Given task: Identify each line in the data below that contains the string "more" and copy those lines. Case counts.

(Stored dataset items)
_____

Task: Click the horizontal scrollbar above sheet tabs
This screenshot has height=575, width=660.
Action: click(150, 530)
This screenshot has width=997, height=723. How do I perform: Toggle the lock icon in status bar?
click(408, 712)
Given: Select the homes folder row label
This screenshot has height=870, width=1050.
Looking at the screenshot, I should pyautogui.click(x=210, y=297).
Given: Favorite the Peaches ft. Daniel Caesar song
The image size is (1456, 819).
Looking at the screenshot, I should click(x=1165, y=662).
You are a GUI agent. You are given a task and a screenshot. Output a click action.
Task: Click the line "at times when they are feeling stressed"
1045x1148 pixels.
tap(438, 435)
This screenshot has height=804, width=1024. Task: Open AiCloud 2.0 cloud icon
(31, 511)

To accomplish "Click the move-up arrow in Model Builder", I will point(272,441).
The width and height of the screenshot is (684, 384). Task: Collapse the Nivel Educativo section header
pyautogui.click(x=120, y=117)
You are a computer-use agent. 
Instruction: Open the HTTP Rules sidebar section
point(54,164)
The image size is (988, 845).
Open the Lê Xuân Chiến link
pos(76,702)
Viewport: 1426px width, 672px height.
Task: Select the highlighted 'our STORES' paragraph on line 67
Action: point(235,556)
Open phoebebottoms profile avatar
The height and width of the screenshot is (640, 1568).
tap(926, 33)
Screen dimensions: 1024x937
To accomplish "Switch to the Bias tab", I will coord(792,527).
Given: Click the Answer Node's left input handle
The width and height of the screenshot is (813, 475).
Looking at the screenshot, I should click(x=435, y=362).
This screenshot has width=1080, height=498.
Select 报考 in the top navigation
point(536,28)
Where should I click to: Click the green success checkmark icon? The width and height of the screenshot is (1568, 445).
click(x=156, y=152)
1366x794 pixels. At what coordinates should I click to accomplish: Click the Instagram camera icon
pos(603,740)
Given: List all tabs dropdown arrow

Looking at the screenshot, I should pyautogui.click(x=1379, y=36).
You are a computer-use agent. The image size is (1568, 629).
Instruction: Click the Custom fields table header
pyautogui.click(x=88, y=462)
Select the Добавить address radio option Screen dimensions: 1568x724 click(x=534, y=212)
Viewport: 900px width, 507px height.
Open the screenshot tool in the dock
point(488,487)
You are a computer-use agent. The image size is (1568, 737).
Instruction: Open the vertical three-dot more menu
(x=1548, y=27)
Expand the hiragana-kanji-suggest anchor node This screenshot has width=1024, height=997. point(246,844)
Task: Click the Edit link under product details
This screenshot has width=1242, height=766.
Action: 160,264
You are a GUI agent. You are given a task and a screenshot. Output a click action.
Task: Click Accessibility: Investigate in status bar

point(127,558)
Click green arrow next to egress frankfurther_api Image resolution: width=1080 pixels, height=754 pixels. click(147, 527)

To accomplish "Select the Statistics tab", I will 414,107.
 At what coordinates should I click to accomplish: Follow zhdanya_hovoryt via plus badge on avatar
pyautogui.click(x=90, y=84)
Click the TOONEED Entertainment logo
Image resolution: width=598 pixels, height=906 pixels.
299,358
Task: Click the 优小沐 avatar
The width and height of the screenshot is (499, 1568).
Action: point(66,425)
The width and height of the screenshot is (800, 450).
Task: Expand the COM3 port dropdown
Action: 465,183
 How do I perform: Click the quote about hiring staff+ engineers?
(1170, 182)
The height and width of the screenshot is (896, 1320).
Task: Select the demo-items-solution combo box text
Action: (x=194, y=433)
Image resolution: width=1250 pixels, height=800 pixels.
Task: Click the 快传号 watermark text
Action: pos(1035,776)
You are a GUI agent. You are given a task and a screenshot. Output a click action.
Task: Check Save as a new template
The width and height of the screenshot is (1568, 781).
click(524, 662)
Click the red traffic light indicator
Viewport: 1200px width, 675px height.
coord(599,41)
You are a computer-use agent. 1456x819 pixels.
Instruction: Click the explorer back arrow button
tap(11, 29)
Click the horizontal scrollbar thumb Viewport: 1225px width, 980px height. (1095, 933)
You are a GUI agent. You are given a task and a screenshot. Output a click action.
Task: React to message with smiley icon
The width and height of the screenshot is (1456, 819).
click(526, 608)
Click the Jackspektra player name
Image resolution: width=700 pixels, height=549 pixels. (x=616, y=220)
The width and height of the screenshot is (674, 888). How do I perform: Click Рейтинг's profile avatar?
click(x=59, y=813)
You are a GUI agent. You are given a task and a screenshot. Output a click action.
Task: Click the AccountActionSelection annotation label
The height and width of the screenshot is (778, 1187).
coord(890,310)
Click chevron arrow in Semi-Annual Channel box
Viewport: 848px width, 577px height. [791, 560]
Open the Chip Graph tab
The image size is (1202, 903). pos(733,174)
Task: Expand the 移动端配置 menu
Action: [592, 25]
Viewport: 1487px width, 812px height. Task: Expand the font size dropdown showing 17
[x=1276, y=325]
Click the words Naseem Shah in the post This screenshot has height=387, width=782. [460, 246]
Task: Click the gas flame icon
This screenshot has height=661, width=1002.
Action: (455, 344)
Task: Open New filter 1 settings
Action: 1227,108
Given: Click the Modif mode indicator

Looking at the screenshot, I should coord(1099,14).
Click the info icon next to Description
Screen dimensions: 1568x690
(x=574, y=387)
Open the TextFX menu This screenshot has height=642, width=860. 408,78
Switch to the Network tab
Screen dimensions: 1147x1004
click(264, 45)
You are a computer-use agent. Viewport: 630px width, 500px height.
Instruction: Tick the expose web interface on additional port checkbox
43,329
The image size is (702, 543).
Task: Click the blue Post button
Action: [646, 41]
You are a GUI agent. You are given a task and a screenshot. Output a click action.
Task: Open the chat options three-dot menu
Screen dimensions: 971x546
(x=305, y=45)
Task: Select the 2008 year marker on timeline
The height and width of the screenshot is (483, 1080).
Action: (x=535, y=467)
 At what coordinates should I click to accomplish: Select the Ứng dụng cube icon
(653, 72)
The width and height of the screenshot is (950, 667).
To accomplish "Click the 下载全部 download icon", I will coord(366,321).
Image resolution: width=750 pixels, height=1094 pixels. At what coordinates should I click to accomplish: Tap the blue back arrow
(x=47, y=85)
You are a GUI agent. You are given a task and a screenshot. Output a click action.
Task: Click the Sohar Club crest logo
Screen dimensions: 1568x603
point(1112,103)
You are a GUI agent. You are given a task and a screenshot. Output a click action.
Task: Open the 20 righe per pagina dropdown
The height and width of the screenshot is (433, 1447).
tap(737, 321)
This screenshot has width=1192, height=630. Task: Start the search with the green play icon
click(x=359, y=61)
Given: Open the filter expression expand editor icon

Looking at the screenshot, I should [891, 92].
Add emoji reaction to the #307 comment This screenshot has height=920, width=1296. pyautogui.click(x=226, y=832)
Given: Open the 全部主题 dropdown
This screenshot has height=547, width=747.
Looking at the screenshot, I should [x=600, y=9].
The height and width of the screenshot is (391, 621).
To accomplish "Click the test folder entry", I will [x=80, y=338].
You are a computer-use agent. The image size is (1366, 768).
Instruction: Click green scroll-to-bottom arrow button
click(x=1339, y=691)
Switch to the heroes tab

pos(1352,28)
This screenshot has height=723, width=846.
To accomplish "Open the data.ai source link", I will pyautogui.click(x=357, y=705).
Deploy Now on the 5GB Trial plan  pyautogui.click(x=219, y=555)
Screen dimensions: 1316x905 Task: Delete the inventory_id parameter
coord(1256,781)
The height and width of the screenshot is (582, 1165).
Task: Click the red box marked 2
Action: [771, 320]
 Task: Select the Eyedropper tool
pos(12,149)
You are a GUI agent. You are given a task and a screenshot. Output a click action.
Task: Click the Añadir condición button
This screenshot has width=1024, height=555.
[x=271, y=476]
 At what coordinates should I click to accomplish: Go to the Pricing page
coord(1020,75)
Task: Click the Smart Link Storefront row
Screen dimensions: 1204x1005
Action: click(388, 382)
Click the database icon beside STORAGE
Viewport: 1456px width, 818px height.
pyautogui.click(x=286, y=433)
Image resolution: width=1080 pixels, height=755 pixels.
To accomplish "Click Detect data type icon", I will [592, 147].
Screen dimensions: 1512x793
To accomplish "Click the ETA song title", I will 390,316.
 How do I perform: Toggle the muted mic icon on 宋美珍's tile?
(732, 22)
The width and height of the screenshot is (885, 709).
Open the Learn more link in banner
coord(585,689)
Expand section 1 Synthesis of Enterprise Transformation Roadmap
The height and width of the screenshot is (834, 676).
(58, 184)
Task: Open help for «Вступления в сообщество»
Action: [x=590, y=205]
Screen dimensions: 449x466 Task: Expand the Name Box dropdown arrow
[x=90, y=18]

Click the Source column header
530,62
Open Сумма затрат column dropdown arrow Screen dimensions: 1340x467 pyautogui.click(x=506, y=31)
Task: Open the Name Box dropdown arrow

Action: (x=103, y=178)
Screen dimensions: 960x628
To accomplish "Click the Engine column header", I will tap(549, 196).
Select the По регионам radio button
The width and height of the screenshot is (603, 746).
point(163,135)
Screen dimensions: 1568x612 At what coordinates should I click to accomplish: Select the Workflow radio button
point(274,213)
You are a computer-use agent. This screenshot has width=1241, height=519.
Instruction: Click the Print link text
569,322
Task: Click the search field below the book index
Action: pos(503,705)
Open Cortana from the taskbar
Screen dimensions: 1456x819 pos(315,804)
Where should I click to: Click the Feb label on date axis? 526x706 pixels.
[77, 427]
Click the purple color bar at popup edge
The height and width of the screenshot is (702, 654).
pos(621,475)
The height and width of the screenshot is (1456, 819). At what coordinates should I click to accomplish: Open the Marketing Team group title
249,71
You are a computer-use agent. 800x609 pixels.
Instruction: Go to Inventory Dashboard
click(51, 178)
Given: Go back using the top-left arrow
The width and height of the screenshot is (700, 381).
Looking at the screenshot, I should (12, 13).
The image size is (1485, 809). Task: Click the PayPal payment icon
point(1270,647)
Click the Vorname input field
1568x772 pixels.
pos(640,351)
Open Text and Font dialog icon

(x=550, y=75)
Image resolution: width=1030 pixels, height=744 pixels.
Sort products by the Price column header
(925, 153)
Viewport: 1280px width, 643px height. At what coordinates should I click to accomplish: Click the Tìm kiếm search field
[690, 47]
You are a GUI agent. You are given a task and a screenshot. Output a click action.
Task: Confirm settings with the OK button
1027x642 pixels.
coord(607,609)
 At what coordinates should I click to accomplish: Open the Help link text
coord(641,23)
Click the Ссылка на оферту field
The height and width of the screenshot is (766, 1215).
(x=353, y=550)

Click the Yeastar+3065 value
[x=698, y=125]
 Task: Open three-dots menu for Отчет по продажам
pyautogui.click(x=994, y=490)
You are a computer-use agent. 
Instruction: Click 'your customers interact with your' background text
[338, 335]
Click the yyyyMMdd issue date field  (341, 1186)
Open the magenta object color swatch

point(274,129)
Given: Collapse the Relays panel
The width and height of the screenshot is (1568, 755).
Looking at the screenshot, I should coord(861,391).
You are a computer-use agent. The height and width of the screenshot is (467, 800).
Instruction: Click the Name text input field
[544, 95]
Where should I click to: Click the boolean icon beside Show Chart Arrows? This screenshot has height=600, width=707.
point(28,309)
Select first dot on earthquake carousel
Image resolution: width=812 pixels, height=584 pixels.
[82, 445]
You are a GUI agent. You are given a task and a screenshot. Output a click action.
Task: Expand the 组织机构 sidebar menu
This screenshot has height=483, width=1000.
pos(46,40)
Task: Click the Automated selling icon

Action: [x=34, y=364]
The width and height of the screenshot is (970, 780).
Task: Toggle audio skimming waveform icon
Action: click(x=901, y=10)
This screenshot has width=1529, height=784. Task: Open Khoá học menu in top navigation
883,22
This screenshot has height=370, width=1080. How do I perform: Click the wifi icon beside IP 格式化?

_____

Final answer:
Instruction: Open the vertical three-dot more menu
Open the Learn more link in banner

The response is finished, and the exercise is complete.